Pero incluso la vida más tranquila implica gastos. Por suerte, contaba con una buena cantidad de dinero, producto de un buen negocio que hice en la malograda ciudad de Stranis.
En Slon no hay bancos, y aunque los hubiera, las autoridades no son muy de fiar, por lo que tenía mi dinero a buen recaudo, enterrado junto a la Roca del Sacrificio, en las afueras del pueblo. Guardaba en casa una pequeña cantidad suficiente para cubrir mis gastos de un par de meses. Cada cierto tiempo visitaba mi escondrijo para reponer reservas.

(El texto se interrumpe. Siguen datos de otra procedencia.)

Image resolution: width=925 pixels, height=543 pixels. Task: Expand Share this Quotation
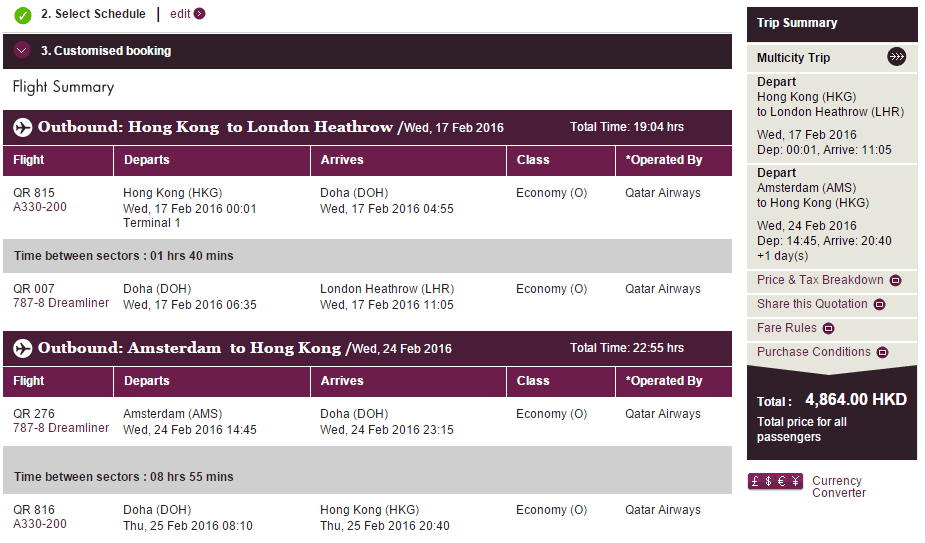point(879,305)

Un día desperté más tarde de lo habitual. Había una extraña e inquietante tranquilidad en casa. Miré la clepsidra de la pared de enfrente. Eran pasadas las 12 del día. Alfredus, mi sirviente, tenía que haberme despertado a las 10. El día anterior yo había apostado con Stylus que bebería más cerveza que él y el encuentro había sido fijado para las 11 de la mañana. “¡Mierda!” pensé “he perdido por no presentación.”
Salí de la cama como una tromba, sin vestir, blandiendo una porra con la que pensaba sacudirle a Alfredus todos los huesos y desatascar sus olvidadizas neuronas. Pero en la habitación de Alfredus no había nadie.

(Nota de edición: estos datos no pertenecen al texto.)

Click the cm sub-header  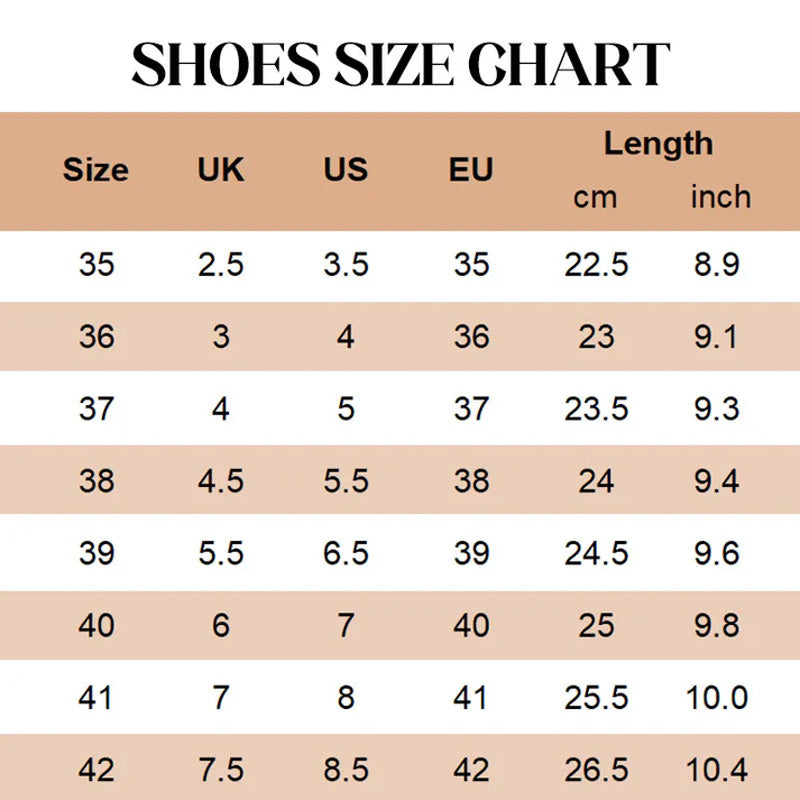(595, 197)

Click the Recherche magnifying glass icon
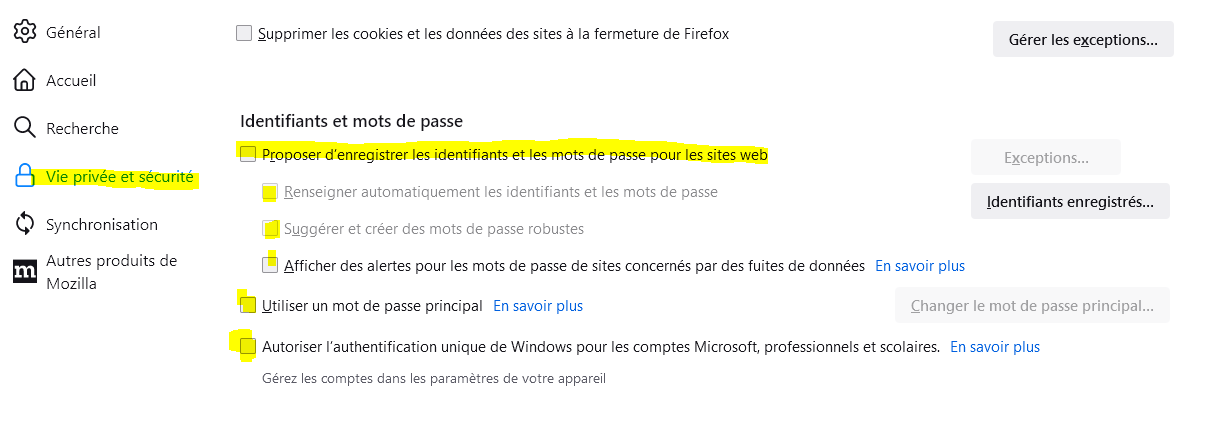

Ya vestido, salí a buscarlo por el pueblo. Poco a poco mi ira se iba convirtiendo en preocupación. Casi ni me importó cuando, al pasar junto a la Tasca, Stylus y un grupo de habituales se me acercaron emitiendo risitas y susurros. “Me debes tres Imperiales de oro” me dijo Stylus. Eché mano a la bolsa, y encontré que estaba vacía. Justamente dos días antes la había llenado de relucientes monedas doradas. Algún cabrón me había robado.
Corrí a casa. Aquello olía cada vez peor. En casa, en el escritorio donde guardaba las reservas de dinero no había ni una triste telaraña. Dejé la porra y fui a coger mi espada. La espada también había desaparecido.
Sentí un espantoso presentimiento. Mi columna vertebral se estremeció con el escalofrío que la recorrió de arriba abajo. A todo lo que daban mis piernas, corrí hacia la Roca del Sacrificio. Según me acercaba, todos mis temores se fueron haciendo realidad. En el lugar donde estaba enterrado mi dinero había un gran agujero.

viernes, 28 de marzo de 2008

Termina el Invierno en Slon.

El Invierno termina. Hoy salí a la calle. El sol brillaba en lo alto y no había nubes en el cielo. Descubrí que la nieve comenzaba a derretirse. ¡Al fin! Tuve deseos de gritar a todo pulmón: “¡Muere, Invierno asqueroso!” Escupí a la nieve, como si escupiera a su cadáver agonizante.
Me fui a la Tasca del Elefante con la sensación de haber vencido a un poderoso enemigo. Le pedí al tabernero una copa de su mejor vino de Rigia para celebrarlo. Lo vende a precio de oro, pero sospecho que no es más que un vulgar vino de Sirdania. Cuando estaba vivo, tuve ocasión de beber vino de Rigia en más de una ocasión y no me provocaba tan malas pesadillas. Por desgracia, cuando perdí la carne, con ella se fue el sentido del gusto, por lo que no puedo comprobar mi sospecha. El resto de los pringaos de este pueblo no han estado a menos de 2000 millas de Rigia en su vida.
Lo pasé muy mal este último invierno. Este ha sido particularmente frío. Un frío del cual no podía escapar. Ni siquiera bajo decenas de mantas asfixiantes, ni siquiera encendiendo montones de leña en la estufa. He estado durmiendo días enteros, sin deseos de nada. Ni siquiera de escribir en mi blog.
Pero hoy comienza un nuevo período en mi no-vida. He despertado a la primavera que ya se anuncia con energías renovadas. Me siento con fuerzas y deseos de hacer cosas. Y en este lugar dejado de la mano de los Dioses, sólo puedo hacer una, contar las cosas que me suceden y sobre todo, las que me han sucedido en el pasado. La historia de mi vida, la historia del ascenso y caída de Don Rodrigo de Valverde.